明治、大正初期の日本をモデルにするからには絶対に登場させたい舞台ってのがあって、その一つが鉱山街だ。

兵庫県(私の生まれだからやはり贔屓にしてしまう)には有名な鉱山がいくつもあったのだけれど、そのひとつに明延(あけのべ)鉱山という場所がある。

その鉱山が繁栄した背景ってのが実に面白い。

明延鉱山の近くには生野銀山、神子畑(みこはた)鉱山といった大きな鉱山がすでにあったのだけれど、鉱石の運搬ルートの関係(明延鉱山は鉱石を運搬する際、山を大回りして運ばなければならなかった)から、明延鉱山は一歩出遅れる形となっていた。

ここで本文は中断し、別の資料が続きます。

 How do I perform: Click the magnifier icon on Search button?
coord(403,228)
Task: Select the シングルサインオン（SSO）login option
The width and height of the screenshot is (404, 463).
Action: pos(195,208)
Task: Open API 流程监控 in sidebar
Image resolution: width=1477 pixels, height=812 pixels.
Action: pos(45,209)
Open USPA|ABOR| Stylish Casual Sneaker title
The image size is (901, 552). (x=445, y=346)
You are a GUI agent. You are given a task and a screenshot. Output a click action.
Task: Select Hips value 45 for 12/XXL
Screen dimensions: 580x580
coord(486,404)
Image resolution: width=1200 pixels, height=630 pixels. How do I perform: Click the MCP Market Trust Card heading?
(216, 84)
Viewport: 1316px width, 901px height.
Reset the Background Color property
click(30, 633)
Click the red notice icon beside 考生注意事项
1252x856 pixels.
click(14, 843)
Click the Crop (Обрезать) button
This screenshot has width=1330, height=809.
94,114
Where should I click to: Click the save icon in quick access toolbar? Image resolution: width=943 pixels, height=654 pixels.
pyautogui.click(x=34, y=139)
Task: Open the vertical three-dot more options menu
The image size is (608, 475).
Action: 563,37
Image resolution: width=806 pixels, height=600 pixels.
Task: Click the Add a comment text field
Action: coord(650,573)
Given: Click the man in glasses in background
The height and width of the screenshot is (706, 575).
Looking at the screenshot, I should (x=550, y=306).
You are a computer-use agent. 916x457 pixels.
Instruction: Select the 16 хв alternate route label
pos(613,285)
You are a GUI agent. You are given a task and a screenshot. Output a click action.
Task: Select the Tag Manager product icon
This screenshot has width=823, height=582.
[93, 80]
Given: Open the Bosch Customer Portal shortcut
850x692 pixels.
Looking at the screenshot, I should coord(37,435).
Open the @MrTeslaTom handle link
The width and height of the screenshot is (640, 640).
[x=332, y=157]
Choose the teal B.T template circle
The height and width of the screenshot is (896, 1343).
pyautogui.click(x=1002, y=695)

そこで施策されたのが、明延と神子畑を繋ぐ5.75kmのトンネル。山を突っ切る形で掘られたこのトンネルに線路を敷き、明延で出た鉱石を電車で運んで神子畑で選鉱する、という方法だ。

このトンネルを明神電車と呼ばれる電車が一日に10往復もして鉱石を運んだ。人を乗せる客車も(一円電車)一日に3往復していた。



このトンネルが完成とされたのは昭和に入ってからなのだけれど、明治末期から大正、昭和にかけてこの一大工事に関わった人たちにはとてもドラマ性を感じる。
泥だらけの鉱夫、火薬にまつわるトラブル、そしてやっとの思いで完成した線路を走る電車(鉱山街の人間は電車をも自作したのだ!)に乗った鉱山街に住む人の笑顔。

そういった住民のリアルな心情を下敷きにして、物語を書いてみたい。

前回の記事で書いた主人公設定でいえば、「二重人格の娘を守る男」をこの舞台に登場させたいと思っていて、妻に逃げられた不器用な鉱夫が二重人格を発症してしまった娘に戸惑っている最中、閉鎖された坑道近くで殺人事件があった、という話。

この時代、鉱山の掘削方法も改革が為されていた筈なので、以前から働く鉱夫と新体制派との間に衝突もあっただろう。そのあたりも描写できれば良いなあ。

※綿密な時代考証と照らし合わせると上記の情報は大なり小なり前後したり間違っていたりするのかもしれないけれどそこはご勘弁。
私はあくまでもこの時代(明治末期~大正)のあれこれをモデルにした物語を書きたいだけなのだ。実際に書く際はこの時代の日本であると明言するつもりも一切ない。